→ Documenttekst:
◆ ◆ ◆

Kazimir Malevitsj
Supremus nr. 50 naast Een Engelsman in Moskou (een heel oude studietekst uit 1982-83)



Kazimir Malevitsj:  Supremus nr. 50
vóór 1915, olieverf op doek, 97 x  66 cm, Stedelijk Museum Amsterdam

Kazimir Malevitsj (1878-1935)
Korte beschrijving en vergelijking van twee schilderijen

Paper studie kunstgeschiedenis, eerste jaar, 1982-1983

Supremus nr. 50, vóór 1915, olie/doek, 97 x 66 cm, Stedelijk Museum Amsterdam

Een Engelsman in Moskou, 1913-14, olie/doek, 88 x 57 cm, Stedelijk Museum Amsterdam

Supremus nr. 50 lijkt uit de verte op een collage van gekleurde stroken, geplakt op wit papier. Dichtbij zie je dat die stroken met kleine toetsen verf uit de hand zijn opgezet; een enkele strookrand lijkt langs een liniaal getrokken. Er zijn maar zeven kleuren: zwart, wit, twee tinten rood, geel, blauw en violet. De stroken komen voor in grote en kleine formaten, en ze zijn neergelegd in diverse richtingen. Sommige lopen door tot vlak bij de rand van het doek, geen enkele vorm wordt door die rand oversneden. Het totale aantal vormen is makkelijk te tellen, namelijk 16.

Een grote verticale strook staat enigszins uit het lood rechts van het midden, en wordt gekruist door een tweede, iets smallere zwarte strook, die van links naar rechts omlaag helt. Vier horizontale repen verf, geen enkele waterpas, zijn over die verticale balk heen gelegd. Tussen dit alles door ligt nog het een en ander aan kleingoed: twee driehoekjes, drie vierhoekjes, en nog drie hele kleine strookjes in blauw en geel, een diagonaal geplaatst rood lintje en een daaraan evenwijdig zwart lint. De zwarte verticaal lijkt geschilderd te zijn nadat de rode horizontalen waren aangebracht; hij lijkt eronder door te lopen, maar is in feite in stukjes geschilderd. De vormen ogen op een afstand nauwkeurig geconstrueerd en vragen om een beschrijving in termen uit de geometrie, maar in werkelijkheid is niets op het doek exact horizontaal of verticaal, een vierkant of een rechthoek. Ze hebben juist een zekere lyrische schilderachtigheid door het vrij ruwe oppervlak met zichtbare toets en door de bepaald niet scherpe of harde randen. Het gele vlakje naast het violette vierkant heeft een donkere rand; blijkbaar is het eerst geheel donker geweest, en later geel overschilderd. In bijna alle werken van Malevitsj schemeren overschilderde balken of andere vormen door. Tijdens het schilderen placht hij zijn composities vaak te wijzigen.

◆ ◆ ◆

→ Te verwerken records:
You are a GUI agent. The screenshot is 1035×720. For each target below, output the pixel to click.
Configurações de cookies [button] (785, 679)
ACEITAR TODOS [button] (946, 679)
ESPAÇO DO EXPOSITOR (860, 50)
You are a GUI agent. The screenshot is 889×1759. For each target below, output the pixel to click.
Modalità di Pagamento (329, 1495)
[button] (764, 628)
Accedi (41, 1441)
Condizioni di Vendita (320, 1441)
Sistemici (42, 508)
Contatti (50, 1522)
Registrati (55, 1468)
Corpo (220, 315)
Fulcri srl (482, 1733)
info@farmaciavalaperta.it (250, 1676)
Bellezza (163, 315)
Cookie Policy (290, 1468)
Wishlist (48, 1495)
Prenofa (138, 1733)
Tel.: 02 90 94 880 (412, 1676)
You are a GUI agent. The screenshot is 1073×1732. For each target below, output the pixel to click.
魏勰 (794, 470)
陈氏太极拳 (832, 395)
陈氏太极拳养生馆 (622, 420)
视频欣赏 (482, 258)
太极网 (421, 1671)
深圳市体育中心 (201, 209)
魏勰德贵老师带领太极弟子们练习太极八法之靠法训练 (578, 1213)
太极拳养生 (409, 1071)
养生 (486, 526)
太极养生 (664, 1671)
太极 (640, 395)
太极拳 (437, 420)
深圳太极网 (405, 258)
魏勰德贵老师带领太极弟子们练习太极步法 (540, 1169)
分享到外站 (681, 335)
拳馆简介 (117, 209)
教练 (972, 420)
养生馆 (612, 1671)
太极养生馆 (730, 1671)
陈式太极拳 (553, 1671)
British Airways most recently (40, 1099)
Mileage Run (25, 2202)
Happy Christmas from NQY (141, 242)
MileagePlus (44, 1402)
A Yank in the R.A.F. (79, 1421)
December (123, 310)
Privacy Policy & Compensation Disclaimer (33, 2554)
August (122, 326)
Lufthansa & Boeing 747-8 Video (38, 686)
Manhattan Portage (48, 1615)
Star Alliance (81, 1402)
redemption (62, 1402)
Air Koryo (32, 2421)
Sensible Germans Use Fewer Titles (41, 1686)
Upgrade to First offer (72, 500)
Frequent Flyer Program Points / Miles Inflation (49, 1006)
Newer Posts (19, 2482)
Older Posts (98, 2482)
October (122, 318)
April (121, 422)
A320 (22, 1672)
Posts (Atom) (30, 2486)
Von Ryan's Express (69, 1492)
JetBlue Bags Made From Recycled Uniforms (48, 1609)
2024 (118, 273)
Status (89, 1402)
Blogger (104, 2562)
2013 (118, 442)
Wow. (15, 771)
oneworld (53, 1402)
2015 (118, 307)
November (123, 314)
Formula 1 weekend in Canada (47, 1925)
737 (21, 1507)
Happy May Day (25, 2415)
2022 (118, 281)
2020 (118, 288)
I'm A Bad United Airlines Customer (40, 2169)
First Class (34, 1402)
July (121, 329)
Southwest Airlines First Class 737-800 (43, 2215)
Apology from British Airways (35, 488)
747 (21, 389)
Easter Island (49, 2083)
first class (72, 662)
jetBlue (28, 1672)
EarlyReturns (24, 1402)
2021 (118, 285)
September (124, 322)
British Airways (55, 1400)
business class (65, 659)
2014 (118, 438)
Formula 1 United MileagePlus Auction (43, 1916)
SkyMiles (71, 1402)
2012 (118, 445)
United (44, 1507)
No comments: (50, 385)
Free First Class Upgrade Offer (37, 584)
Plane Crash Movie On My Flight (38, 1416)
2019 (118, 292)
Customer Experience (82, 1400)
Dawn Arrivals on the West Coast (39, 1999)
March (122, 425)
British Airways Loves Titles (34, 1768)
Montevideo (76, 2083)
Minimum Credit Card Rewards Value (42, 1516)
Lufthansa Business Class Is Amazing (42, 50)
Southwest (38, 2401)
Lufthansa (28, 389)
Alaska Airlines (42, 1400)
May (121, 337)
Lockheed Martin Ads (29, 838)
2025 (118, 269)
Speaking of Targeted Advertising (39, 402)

◆ ◆ ◆

→ Opdracht 1: Hoeveel kleuren komen er volgens de tekst over Malevitsj voor op Supremus nr. 50?
→ Opdracht 2: Neem uit de records het stuk van de regel met "Montevideo (76, 2083)" tot en met het einde van de records letterlijk over.

→ Antwoord 1: Zeven: zwart, wit, twee tinten rood, geel, blauw en violet.

→ Antwoord 2:
Montevideo (76, 2083)
Minimum Credit Card Rewards Value (42, 1516)
Lufthansa Business Class Is Amazing (42, 50)
Southwest (38, 2401)
Lufthansa (28, 389)
Alaska Airlines (42, 1400)
May (121, 337)
Lockheed Martin Ads (29, 838)
2025 (118, 269)
Speaking of Targeted Advertising (39, 402)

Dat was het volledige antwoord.